- About PRO
May 1, 2017
PRO’s officials are joining the Huntington’s Disease Society of America (HDSA) during May to bring awareness to the fight against Huntington’s Disease.
About Huntington’s Disease
Huntington's disease is an incurable, hereditary brain disorder. It is a devastating disease for which there is currently no effective treatment.
Current medications only attack the symptoms, rather than the underlying issues of Huntington's Disease, in which nerve cells become damaged, causing various parts of the brain to deteriorate.
The disease affects movement, behavior and cognition - the individuals' abilities to walk, think, reason and talk are gradually eroded to such a point that they eventually become entirely reliant on other people for their care.
Huntington's Disease has a major emotional, mental, social and economic impact on the lives of patients, as well as their families.
Our fellow match official Terry
Terry Vaughn, born and raised in Mount Vernon, Iowa, was tested as having the Huntington’s gene 14 years ago.
Terry’s refereeing career was one that took him to many places, meeting many people. A representative of U.S. Soccer from 1987 to 2012, he was a friend, mentor and referee to thousands of people.
Image (L-R): CJ Morgante, Terry Vaughn, Edvin Jurisevic, Corey Rockwell
The Terry Vaughn Academy
When Terry was not blowing the whistle, he was working with young officials in the state of Iowa, or around the U.S. He envisioned developing a Referee Academy with an education program and has hosted a referee clinic every winter since 2002.
In February 2016, the Iowa Referee Committee renamed the academy in his honor.
The Terry Vaughn Academy has welcomed dozens of FIFA referees and national referees, including Kari Seitz, Esse Barharmast, Rick Eddy, Greg Barkey and Alex Prus, to name just a few, and this is down to the friendships that Terry fostered throughout his career.
Image: Terry Vaughn (left) with Ricardo Salazar at the Terry Vaughn Referee Academy
Terry’s battle with Huntington’s Disease
Now 43, Terry learned he had the gene that causes HD when he was 30. He has lost his father, both of his uncles and his grandmother to HD, and currently has two cousins that will be or are symptomatic.

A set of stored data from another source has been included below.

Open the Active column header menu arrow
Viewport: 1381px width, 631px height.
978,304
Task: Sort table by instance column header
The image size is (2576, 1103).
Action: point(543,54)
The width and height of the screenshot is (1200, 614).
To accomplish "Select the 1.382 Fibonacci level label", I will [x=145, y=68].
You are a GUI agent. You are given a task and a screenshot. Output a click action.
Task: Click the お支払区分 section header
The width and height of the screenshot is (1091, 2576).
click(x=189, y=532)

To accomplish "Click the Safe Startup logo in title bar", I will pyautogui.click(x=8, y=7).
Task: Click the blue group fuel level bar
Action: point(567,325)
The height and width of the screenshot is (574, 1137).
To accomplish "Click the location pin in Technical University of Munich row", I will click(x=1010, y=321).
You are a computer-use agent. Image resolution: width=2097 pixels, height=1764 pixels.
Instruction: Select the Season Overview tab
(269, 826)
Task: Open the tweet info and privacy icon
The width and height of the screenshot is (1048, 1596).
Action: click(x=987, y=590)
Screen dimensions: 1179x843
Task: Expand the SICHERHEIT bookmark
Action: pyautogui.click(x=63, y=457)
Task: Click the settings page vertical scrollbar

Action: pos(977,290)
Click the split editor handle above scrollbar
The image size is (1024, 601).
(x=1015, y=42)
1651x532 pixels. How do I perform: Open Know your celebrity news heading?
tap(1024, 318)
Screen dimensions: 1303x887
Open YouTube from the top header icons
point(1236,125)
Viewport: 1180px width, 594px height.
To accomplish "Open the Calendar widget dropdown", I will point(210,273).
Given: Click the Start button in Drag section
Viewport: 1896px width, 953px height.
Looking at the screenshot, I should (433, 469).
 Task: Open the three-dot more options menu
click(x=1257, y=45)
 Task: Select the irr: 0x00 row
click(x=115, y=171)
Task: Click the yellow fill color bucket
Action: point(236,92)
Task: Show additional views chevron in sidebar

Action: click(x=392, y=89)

But Terry never let his fight with Huntington’s prevent him from achieving his goal to be one of the top officials in the United States. He achieved this honor from 2004 to 2012.
A Major League Soccer referee for 15 years, Terry was also on the FIFA panel for nine years. He worked international tournaments, including the 2007 U20s World Cup in Canada, refereed in the CONCACAF Champions League and worked college games for more than 20 years. He is also proudly included in the NISOA Hall of Fame.
Before he achieved all of that, Terry decided he would enjoy each event to its fullest, as PRO assistant referee and Terry’s friend, Kermit Quisenberry, remembers.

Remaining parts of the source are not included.